Bidoche à tous les étages
La maison près du cimetière (1981) de Lucio Fulci
Cela faisait un petit bout de temps que nous n’avions pas devisé du cinéma d’horreur autour d’une bonne platée de sauce bolognaise. Au programme, un menu corsé puisque au royaume des artisans-tripiers transalpins, Lucio Fulci fait figure de roi. Nous avions déjà croisé le bonhomme le temps d’un western sanglant totalement raté (les quatre de l’apocalypse) et nous le retrouvons barbotant dans le genre qui lui a permis de sortir d’un certain anonymat (qui se souvient de ses films avec Franco et Ciccio ?) : le gore.
Ce qui m’a toujours (un peu) séduit dans les films sanguinolents du sieur Fulci (Frayeurs, l’au-delà, l’enfer des zombies), c’est qu’ils sont dépourvus du moindre second degré. C’est maintenant assez rare de voir des films d’horreur « sérieux » et dont l’unique préoccupation est de foutre les pétoches. Aussi bancals soient-ils, on garde en mémoire quelques scènes affreuses et/ou traumatisantes de ces films.
La maison du cimetière s’inscrit assez bien dans cette veine (c’est le cas de le dire même si lesdites veines sont souvent ouvertes voire déchiquetées !).
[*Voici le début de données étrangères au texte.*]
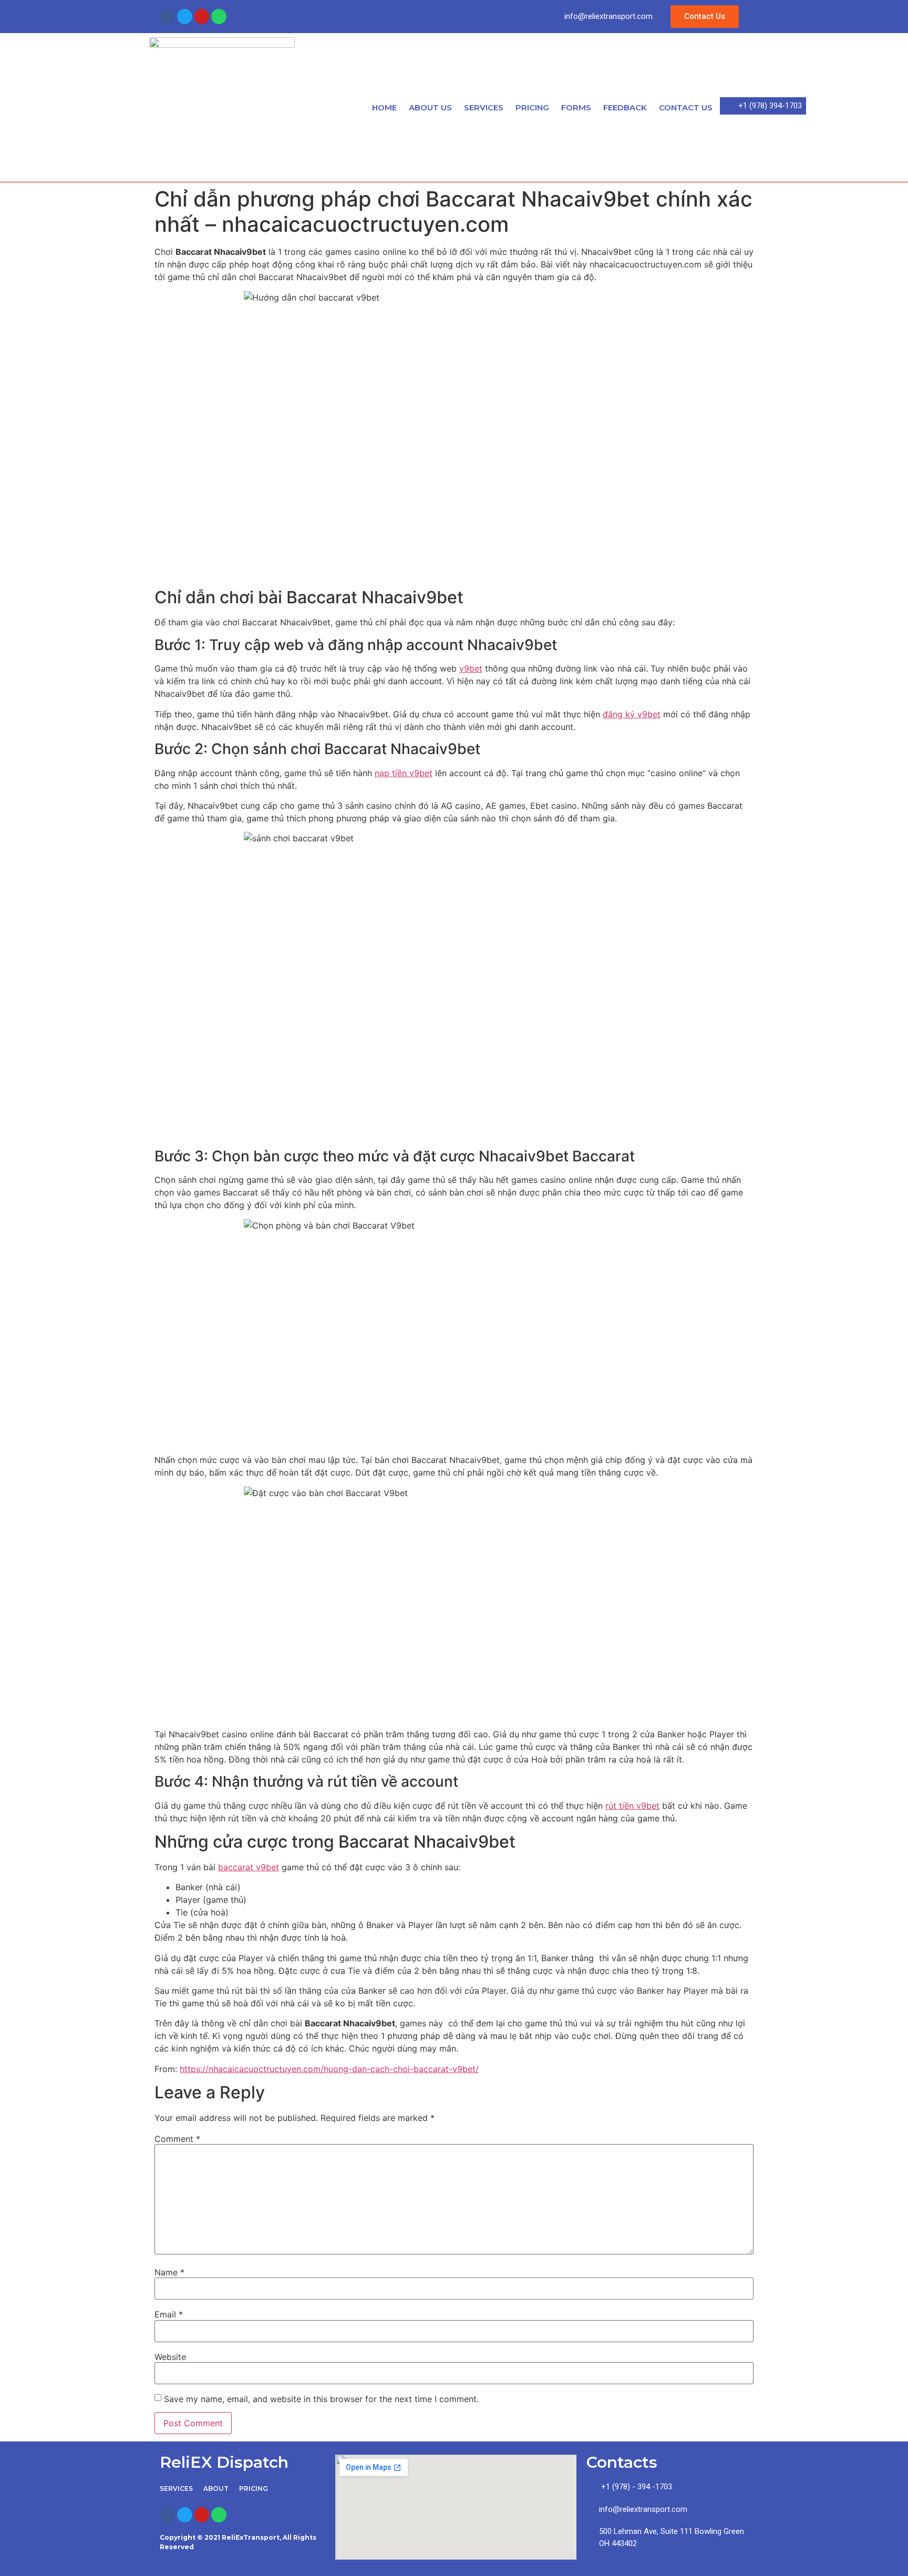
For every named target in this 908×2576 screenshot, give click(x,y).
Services (483, 107)
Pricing (532, 107)
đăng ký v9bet (632, 714)
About (216, 2488)
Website (170, 2357)
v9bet (470, 668)
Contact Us (686, 107)
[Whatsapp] (218, 16)
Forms (576, 107)
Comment (177, 2139)
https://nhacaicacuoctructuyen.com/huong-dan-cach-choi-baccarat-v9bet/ (329, 2069)
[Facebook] (167, 16)
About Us (430, 107)
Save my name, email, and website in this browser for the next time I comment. (321, 2399)
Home (384, 107)
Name (169, 2272)
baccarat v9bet (248, 1867)
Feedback (625, 107)
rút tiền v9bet (632, 1805)
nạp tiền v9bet (403, 773)
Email (168, 2314)
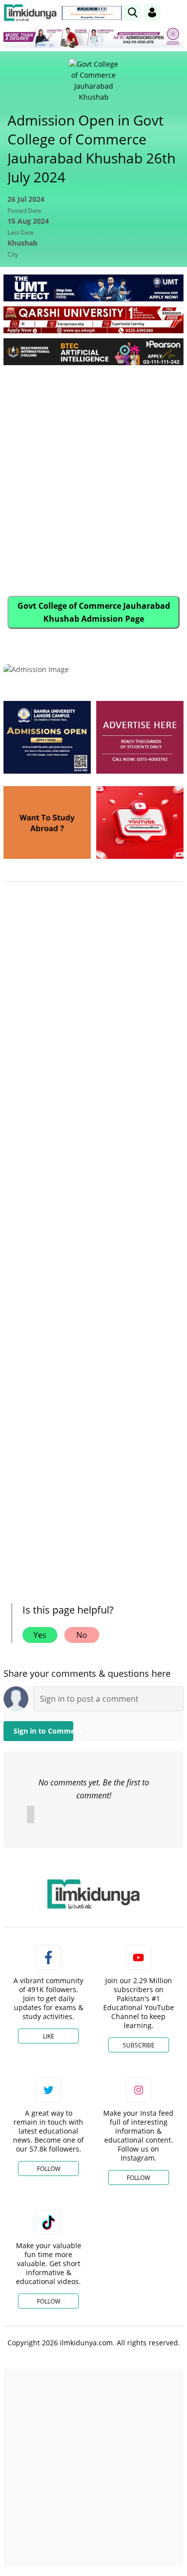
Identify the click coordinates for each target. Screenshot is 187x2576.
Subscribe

Une petite famille s’installe dans une maison hantée par un zombie peu accueillant qui ne tarde pas tellement avant de se livrer à d’atroces carnages. Au programme des réjouissances : décapitations, démembrements, égorgements et des hectolitres de sang déversés avec une conscience professionnelle qui force le respect.
Comme la plupart des bons artisans italiens qui se respectent, Fulci a largement puisé dans les classiques de l’horreur américaine pour bâtir tant bien que mal son récit. Une bonne louche d’Amityville (pour la maison hantée), un soupçon de Romero (pour les zombies sanguinaires), une pincée de Shining (le plan du père qui découpe une porte à la hache et frôle la tête de son fils, le bambin qui converse avec une petite fille imaginaire) ; le tout sous le haut-patronage d’Henry James (le personnage de la nounou) qui n’en demandait pas tant !
Le sérieux papal et quelques scènes plutôt pas mal troussées (je songe à ce plan où la caméra effectue soudain un mouvement ascendant dans la maison et provoque par ce simple décadrage du personnage féminin un sentiment de malaise) font que le film n’a rien de déshonorant et qu’il se regarde avec une petite larme nostalgique pour l’absolu mauvais goût de ses premières années de la décennie 1980 !
Néanmoins, on aimerait que ces exhumations bienvenues par les chaînes câblées soient précédées d’un minimum de politique éditoriale afin que nous n’ayons pas le sentiment d’assister à une liquidation de stocks encombrants ! Je trouve inadmissible qu’on nous balance une version doublée aussi atroce que celle que nous avons pu voir. En la matière, mes oreilles ont supporté des horreurs mais jamais à ce point (le son, de manière général, était dégueulasse). Le petit enfant blondinet a déjà suffisamment une tête à claques mais l’affreuse voix française dont il est affublé nous faisait espérer une seule chose : une éviscération rapide et propre !
A côté de cela, la construction du récit est complètement de guingois et Fulci affiche une désinvolture à son égard qui laisse pantois. Le film collectionne les incohérences les plus grosses (personnes ne se rend compte des meurtres alors que le zombie a foutu du sang partout : peut-être a-t-il eut le temps de faire rapidement le ménage avant de redescendre dans sa cave !) et l’on se fiche éperdument de ce personnage de médecin censé donner la clé de l’énigme. On touche ici une sorte de limite du film d’horreur à savoir que tout est centré sur les scènes gore. Elles sont à peine intégrées au récit et constituent une fin en soi, comme la scène de cul en tant que telle constitue le nerf du cinéma porno (le sang qui jaillit évoquant d’ailleurs un autre jaillissement, celui…Euh ! Enfin, vous m’avez compris…).
Ce sentiment d’artificialité du récit, on ne le ressent pas devant de grands films gore comme Ré-animator de Stuart Gordon ou le délirant Brain dead de Peter Jackson (où la construction dramatique du récit, axée sur l’accumulation, est très habile) . Et c’est ce sentiment qui m’a empêché d’adhérer totalement à cette Maison près du cimetière.